In this column last week, I discussed a variety of different behaviors, traits, and tastes I considered to be “dealbreakers” in friendships and romantic relationships I’ve had, past and present. A few of my choices might be considered silly or trivial by some (must not like Nickelback! Precious Moments figurines nooooo!), while others clearly struck a chord with many of you (the desire for others to have the capacity to appreciate sarcasm and irony is strong in this group, for example). Everyone’s tastes and boundaries are different, however, which is why discussing what exactly constitutes a dealbreaker is so fascinating and revealing.
At the end of last week’s post I asked – somewhat innocently – for you, the reader, to share what your relationship dealbreakers were… and woo boy did the floodgates open. Some of your responses were eyebrow-raising, some were pointed, and some were downright hilarious. But after reading all of them, I was certain of at least one thing: that they needed to be showcased and shared with the world. And so, without further ado, here are the Top 8 reader responses to my question: What, if anything, would be (or are) YOUR dealbreakers?
Penny: I’m (not) on a boat, m*thaf*cka! 1 of 8"He can't have a boat. Boat people are a different breed. I mean, I enjoy a sunny day out on a boat with a cocktail in my hand as much as the next girl. But boat OWNERSHIP is a lifestyle, and frankly, one I want nothing to do with."
Gabrielle: Don’t be a cheapskate, dude. 2 of 8"Must tip well. A bad tipper is usually a jerk. Can't afford to take me out to eat & don't want to ask me to go dutch (which is fine with me, btw)? No problem- let's stay home and cook, not go out and leave a shitty tip."
Palinode: Jam? Really?!? 3 of 8"My dealbreaker: Anyone who, when saying "my jam," is not referring to a bottle of jam. We are from different worlds."

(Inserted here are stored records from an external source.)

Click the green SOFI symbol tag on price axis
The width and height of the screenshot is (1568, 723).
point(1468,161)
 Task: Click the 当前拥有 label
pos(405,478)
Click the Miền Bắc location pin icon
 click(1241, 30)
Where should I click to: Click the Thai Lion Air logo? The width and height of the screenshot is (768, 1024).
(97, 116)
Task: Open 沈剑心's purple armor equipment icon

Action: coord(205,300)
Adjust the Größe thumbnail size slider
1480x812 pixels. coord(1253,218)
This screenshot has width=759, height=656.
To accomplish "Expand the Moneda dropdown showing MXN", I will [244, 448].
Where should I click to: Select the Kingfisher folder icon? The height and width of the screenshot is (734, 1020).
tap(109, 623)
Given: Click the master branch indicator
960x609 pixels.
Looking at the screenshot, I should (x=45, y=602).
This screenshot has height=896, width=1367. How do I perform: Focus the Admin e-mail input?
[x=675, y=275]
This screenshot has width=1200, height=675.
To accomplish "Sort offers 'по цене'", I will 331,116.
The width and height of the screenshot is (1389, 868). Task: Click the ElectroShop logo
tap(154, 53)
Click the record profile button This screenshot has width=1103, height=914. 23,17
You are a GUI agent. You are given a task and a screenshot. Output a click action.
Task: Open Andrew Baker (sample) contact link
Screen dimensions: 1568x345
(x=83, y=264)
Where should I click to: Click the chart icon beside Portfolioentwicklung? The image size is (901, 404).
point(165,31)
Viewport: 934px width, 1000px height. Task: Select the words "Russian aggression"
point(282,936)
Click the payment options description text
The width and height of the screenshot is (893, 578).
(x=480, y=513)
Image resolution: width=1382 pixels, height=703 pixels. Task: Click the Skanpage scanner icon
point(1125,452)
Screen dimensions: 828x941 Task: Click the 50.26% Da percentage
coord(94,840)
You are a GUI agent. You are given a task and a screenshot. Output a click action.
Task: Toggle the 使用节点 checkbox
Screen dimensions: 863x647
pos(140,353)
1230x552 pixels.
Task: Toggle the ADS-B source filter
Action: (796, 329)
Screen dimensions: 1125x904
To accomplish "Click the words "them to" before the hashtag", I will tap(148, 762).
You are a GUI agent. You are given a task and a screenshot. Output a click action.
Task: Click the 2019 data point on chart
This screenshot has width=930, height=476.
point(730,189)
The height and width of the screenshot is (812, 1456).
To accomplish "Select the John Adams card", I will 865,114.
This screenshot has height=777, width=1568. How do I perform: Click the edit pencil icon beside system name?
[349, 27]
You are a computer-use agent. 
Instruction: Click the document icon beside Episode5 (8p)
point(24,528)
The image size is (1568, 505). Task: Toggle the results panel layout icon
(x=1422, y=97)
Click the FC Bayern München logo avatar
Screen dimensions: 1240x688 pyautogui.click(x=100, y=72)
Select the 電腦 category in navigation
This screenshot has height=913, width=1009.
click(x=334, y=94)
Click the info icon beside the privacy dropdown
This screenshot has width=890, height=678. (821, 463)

Kim: Take care of the hair in there. 4 of 8"And my deal-breaker in a relationship is out of control nose and eyebrow hair. This is unfortunately becoming a point of contention between my husband and I. He just doesn't give a damn and if his father is any indication, this could be an issue. Fortunately he is a heavy sleeper and I am not above midnight face grooming."
Edenland: Mythical dead parents = NOT COOL. 5 of 8"I once broke up with a guy because his mother WASN'T dead. He lied to me... sat there bug-eyed when I told him about my dead dad(s). And then said he could relate because his mother died when he was young. We went out for six months. Sitting at his brothers house one night and his bro goes, "Have you spoken to mum lately?" I was all, SHE'S ALIVE??? Lying prick. Who tells a chick their mum is dead, just to get into her pants? Dealbreaker."
Susie: That’s not a word, idiot. 6 of 8"Anyone who says 'supposably.' If he can't say it correctly, he can't spell it either. Which means he probably also confuses your and you're, its and it's (don't even get me started on apostrophes), there/their/they're, and right on down the line. That shit drives me crazy. And in my experience, it's a huge red flag about his intellect. Same for friends — if they don't have a fairly decent working knowledge of the English language, we're probably not going to be close."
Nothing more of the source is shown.